======== Text to read

-1

I have a large json file (2.4 GB). I want to parse it in python. The data looks like the following:

[
{
  "host": "a.com",
  "ip": "1.2.2.3",
  "port": 8
},
{
  "host": "b.com",
  "ip": "2.5.0.4",
  "port": 3

},
{
  "host": "c.com",
  "ip": "9.17.6.7",
  "port": 4
}
]

I run this python script parser.py to load the data for parsing::

import json
from pprint import pprint


with open('mydata.json') as f:
    data = json.load(f)

Traceback (most recent call last): File "parser.py", line xx, in data = json.load(f) File "/usr/lib/python3.6/json/init.py", line 296, in load return loads(fp.read(), MemoryError

1) Can you please advise me how to load large files for parsing without such an error?

2) Any alternative methods?

user9371654
  • 2,160
  • 16
  • 45
  • 78
  • Are you creating these massive JSON files? If so, you might want to consider using a different format. While JSON _can_ be parsed iteratively (as explained in Karl’s great answer), it’s not really designed for such uses, and often there’s something better (which may be as simple as transposing the data into something you can save as a bunch of JSON files/a zip file of JSON files/a JSONlines file, or may be as complex as using a database). – abarnert Aug 24 '18 at 16:39
  • If you’re on a 64-bit platform and you have 8+GB of RAM and running a 32-bit Python, it’s possible that switching to a 64-bit Python will give you a quick fix. Probably not a great solution even if it works, but if you just need quick&dirty process-this-one-file-this-one-time… – abarnert Aug 24 '18 at 16:42

1 Answers1

1

The problem is because the file is too large to load into the program, so you must load in sections at a time.

================

## Things to do
1. Answer these about the thread on parsing a large JSON file in Python:
(a) How large is the JSON file?
(b) What error appears at the end of the traceback?
(c) Which Python version does the second comment suggest switching to?
2. How would the answer in the thread on parsing a large JSON file in Python go on? Write what comes next.
The records come from a different source than the JSON thread.

======== Data listing

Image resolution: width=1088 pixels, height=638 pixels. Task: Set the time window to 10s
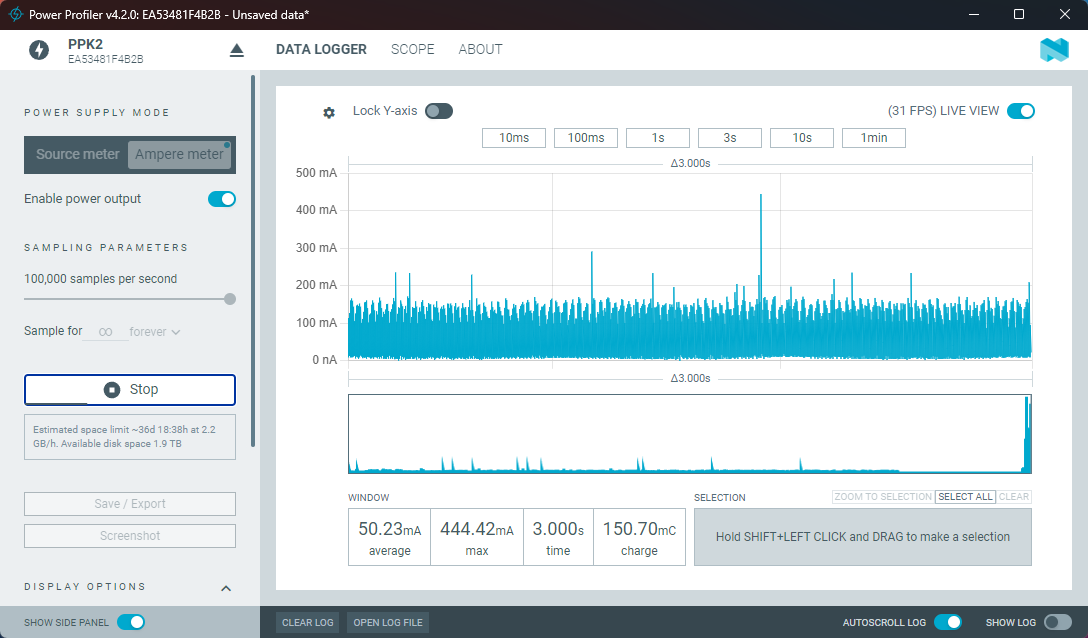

================
======== Data listing

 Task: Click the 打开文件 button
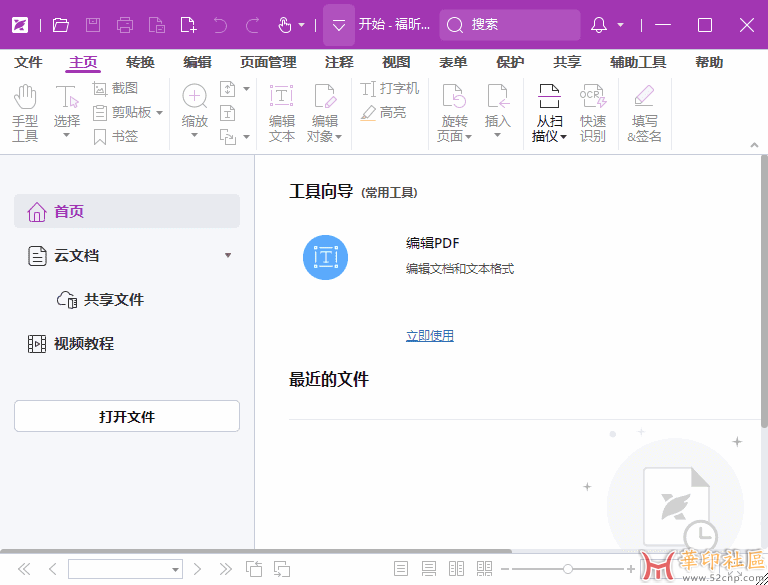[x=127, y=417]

================

## Responses for each task
1.
(a) 2.4 GB
(b) MemoryError
(c) A 64-bit Python

2.
I would recommend using ijson or json-streamer which can load in the json file iteratively instead of trying to load the whole file into memory at once.

Here's an example of using ijson:

import ijson

entry = {}  # Keeps track of values for each json item
parser = ijson.parse(open('mydata.json'))

for prefix, event, value in parser:
    # Start of item map
    if (prefix, event) == ('item', 'start_map'):
        entry = {}  # Start of a new json item
    elif prefix.endswith('.host'):
        entry['host'] = value  # Add value to entry
    elif prefix.endswith('.ip'):
        entry['ip'] = value
    elif prefix.endswith('.port'):
        entry['port'] = value
    elif (prefix, event) == ('item', 'end_map'):
        print(entry)  # Do something with complete entry object

Each prefix stores the prefix path for the current item being interated in the json. The event is used to detect the start/end of maps or arrays. And the value is used to store the value of the current object being iterated on.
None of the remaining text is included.